CONGRATS! You’ve got a read request for one of your screenplays or novels.
BUT WAIT! Never send your work without a One Page Pitch (aka the “synopsis”, novelists). A One Pager is a GREAT opportunity to sell your story “off the page” and get in that reader’s good books. Wait … What’s that you say? You already have a One Page Pitch? GREAT …
… Is it any good, though? How can you tell?
Of course, in an ideal world, One Pagers would *only* be judged on whether the idea behind them is appealing or not. In reality, having read hundreds (if not thousands) of the the damn things, I can tell you 9/10 they’re judged in the negative and succeed only in demotivating the reader from wanting to read your script or novel.
That however does NOT mean you should leave a One Pager out altogether.
There is a way to turn this around and make your script’s One Pager do what it’s supposed to do, which is MAKE your reader WANT to devour your work whole in one sitting (no mean feat).
So, let’s get down to business:
There’s no “right” way to write a One Page Pitch. There is no industry standard on the way it looks or how it reads. There’s no special font you’re *supposed* to use and there’s no special way you’re supposed to lay it out.
In short, do it whatever way you want. But remember just two things:
Make it clear
Make it interesting.
I would venture the majority of One Page Pitches are CONFUSED and/or BORING. So if you can nail those two, teensy tiny things (that mean SO much), you’re way ahead literally 90% of the competition. FACT.
So, in terms of ensuring your One Pager is CLEAR:
1) Put your logline at the top. That’s right – AT THE TOP MOFOS. Use 25-60 words, tops; you can even write LOGLINE next to it if you want. But whatever you do, don’t skirt round it and DON’T LEAVE IT OFF ALTOGETHER. Make sure your logline really sings, too – and isn’t a tagline. The same goes for a novel, by the way. You may not want to call it a logline, but novels with a short pitch line of 25-60 words at the top of their synopsis are inevitably clearer than those without, too.
2) Start with the SET UP – who we’re dealing with, what they’re up against and WHY. So in other words, who’s the protagonist? What does s/he want? Who’s the antagonist? How is s/he going to try and stop the protagonist? If you’re not writing a feature but a TV pilot for a returning drama or a pitch for a sitcom, give us a sense of the series as whole. Same with novels!
3) Tell us HOW IT ENDS. I cannot stress this enough. Lots of writers *think* it adds to the intrigue by leaving the ending out or worse, ending on a question (shudder), but think about it: why would someone INVEST their time in reading your story if they only know how it starts? The notion of “spoilers” is not applicable in this scenario – and if you REALLY don’t want to spoil a dramatic twist ending, why not say it has a dramatic twist ending? In an interesting way, natch. Leading us to …

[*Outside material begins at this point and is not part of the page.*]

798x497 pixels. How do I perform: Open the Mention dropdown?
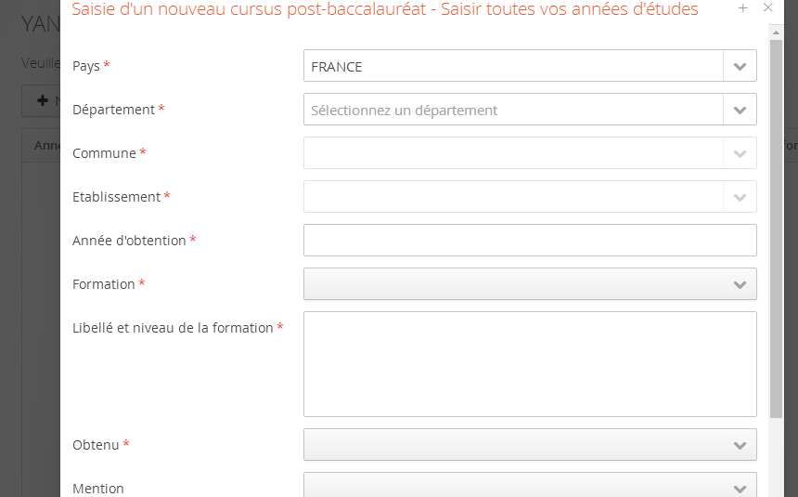530,485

… Ensuring your One Pager is INTERESTING:
4) Match the tone of the document to your GENRE. If it’s a comedy, make your One Pager FUNNY. If it’s a Thriller, Action/Adventure or Horror, use vocabulary and writing style reflect that. If it’s a drama, make it EMOTIONAL. Do whatever it takes to get the reader ON BOARD.
5) Avoid the nuts and bolts of the plot: “And then … And then … And then …” It’s yawnsome. Plus this is what people mean when they say, “Sell the sizzle not the steak”. We don’t need the meat of the story yet – that’s in the script or novel itself. Remember: SELL us the idea OFF THE PAGE instead.

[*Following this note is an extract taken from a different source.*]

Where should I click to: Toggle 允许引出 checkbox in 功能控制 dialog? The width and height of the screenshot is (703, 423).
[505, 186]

6) Less is more. We all know this when it comes to screenwriting, but not when it comes to One Page Pitches it seems. Break up text, don’t write one big black block. Make it LOOK appealing, be economical with words. And don’t go overboard on fancy fonts or design, either. And yes, same with novel synopses too.
And oh yeah – Don’t forget to check the submissions checklist before you send it anywhere.